The grant funds will be managed by the Windham and Bennington regional commissions, but other players in the project include Brattleboro Development Credit Corporation (BDCC), chambers of commerce, the Vermont Agency of Commerce and Community Development, Brattleboro and Bennington downtown organizations, and municipalities.
The grant will fund three positions dedicated to recovery and economic development, including two recovery officers. One recovery officer will be based in Wilmington, according to BDCC Economic Development Project Director Laura Sibilia. A second recovery officer will be based in Brattleboro. Sibilia says the recovery officer based in Wilmington will generally be responsible for Wilmington and Bennington counties, while the Brattleboro-based recovery officer will cover the rest of Windham County.
The third position funded under the grant is a regional marketing coordinator. The regional marketing coordinator will also be located in Wilmington, with office space at the Mount Snow Valley Chamber of Commerce.

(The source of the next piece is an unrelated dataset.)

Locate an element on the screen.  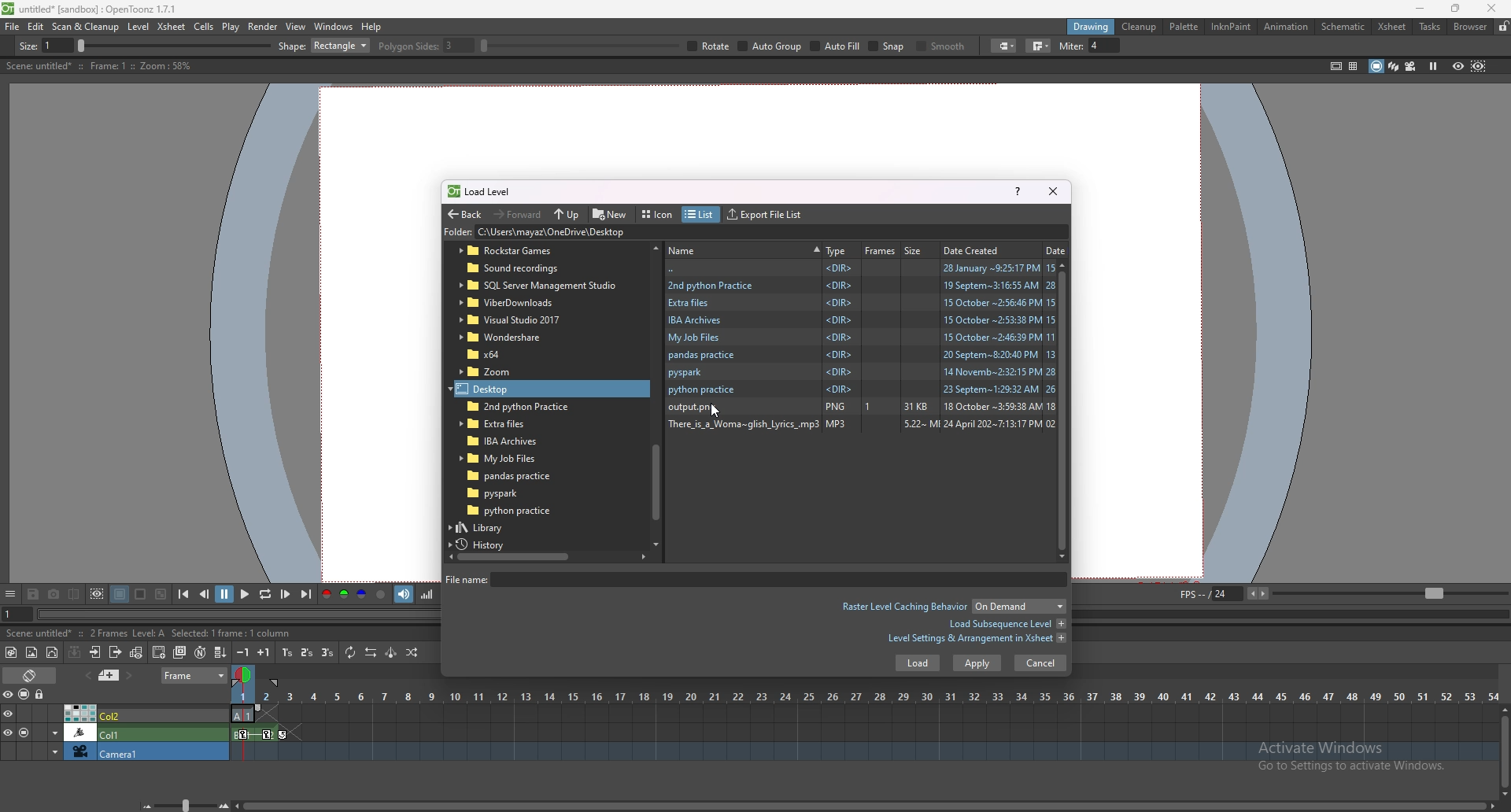
back is located at coordinates (464, 215).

“That person’s job won’t be to conduct a marketing campaign,” says Sibilia. “The job is to create a better network to leverage existing marketing efforts. The idea is to collaborate to create more effective, longer, bigger marketing campaigns. There’s also some ‘branding’ pieces.”

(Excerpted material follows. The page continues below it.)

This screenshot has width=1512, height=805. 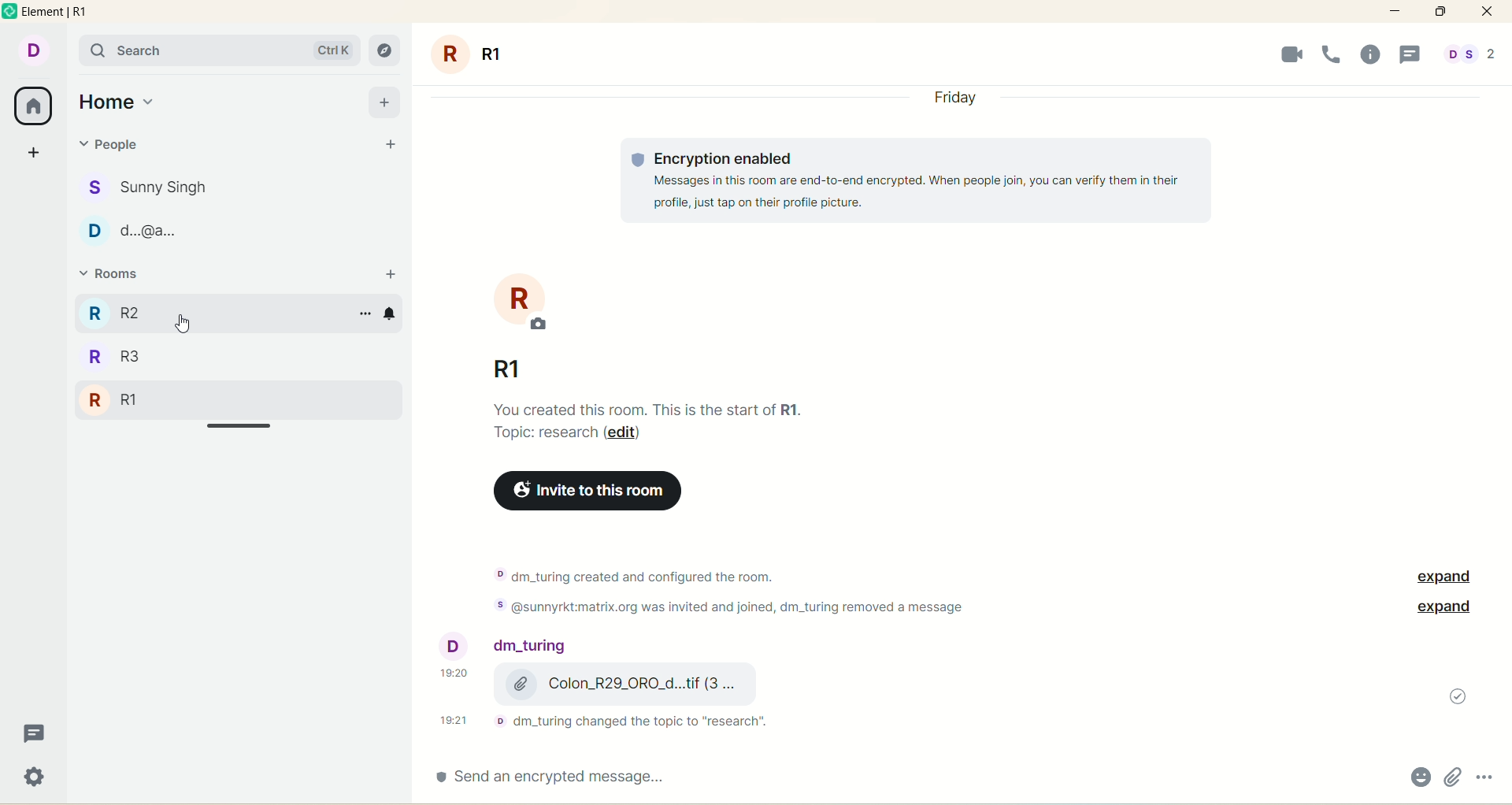 I want to click on room info, so click(x=1376, y=55).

Bill Colvin, former Wilmington Economic Development Consultant, now the director of sustainable community development for the Bennington County Regional Commission, says the marketing initiative also includes $40,000 for marketing through the Vermont Department of Marketing and Tourism for a cooperative marketing campaign. The regional marketing coordinator will work with the Bennington, Brattleboro, Mount Snow Valley, and Manchester chambers of commerce.
For local businesses, the EDA grant will mean access to more assistance. Colvin says the flood recovery officers funded under the grant will be similar to the emergency business assistance coordinator (EBAC) position funded by Dover in response to Irene. “A more formalized, extended EBAC,” he says. “There will probably be a little less direct outreach, and more intake and availability.”
“We saw what a difference having access to resources can make just with the EBAC,” Sibilia said. “Are things awesome? No, but they’re a lot better than they could have been. People are still struggling and this is a great tool to bring in now.”
The Wilmington recovery officer will be accommodated in the town office building. Wilmington Town Manager Scott Murphy says the town has already allocated space on the building’s third floor.
Murphy says economic development is also one of the roles of the recovery officer. “One is geared up for an economic development role, recruiting businesses to come to this region, in addition to helping the businesses that are here now. There are so many businesses struggling due to the economy and Irene.”
Murphy says that, although Wilmington doesn’t have any projects waiting in the wings for the recovery officer, they’re ready to take full advantage of the opportunity. “The hurdle was getting the funding, we can tweak it as we go along,” he said. “My goal is to get someone in there, and then we’ll have the advantage of having that person right here.”
The recovery officers and marketing coordinator will be hired locally, in southern Vermont. The positions are funded for 17 months under the grant. “I’m hoping we’ll have people on the ground beginning in February,” Sibilia says.
The EDA recovery program and grant may also promote more regional economic development cooperation, something that has already been happening through groups like BDCC’s Southeastern Vermont Economic Development Strategies (SeVEDS). “One of our goals is to look more regionally,” says Colvin, “and to get the regional development corporations to work together. Having small towns work on their own in a small state is tough. I hope this partnership with Bennington and Windham regional commissions is an opportunity to partner together to attract more resources.”
Sibilia, who initiated the work on the EDA grant more than a year ago, says the grant is a coup for the region.
“There was dancing in the office” after the grant was announced, she said. “It feels good to know we did this. And it really was a ‘we.’ A lot of people came together and collaborated to make this happen – 20 different organizations. It’s quite an accomplishment.”
“We’re excited about it,” Colvin said. “It’s good to get the good news for the holidays.”
Windham County Regional Commission associate director Susan McMahon hadn’t returned calls for comment as of press time.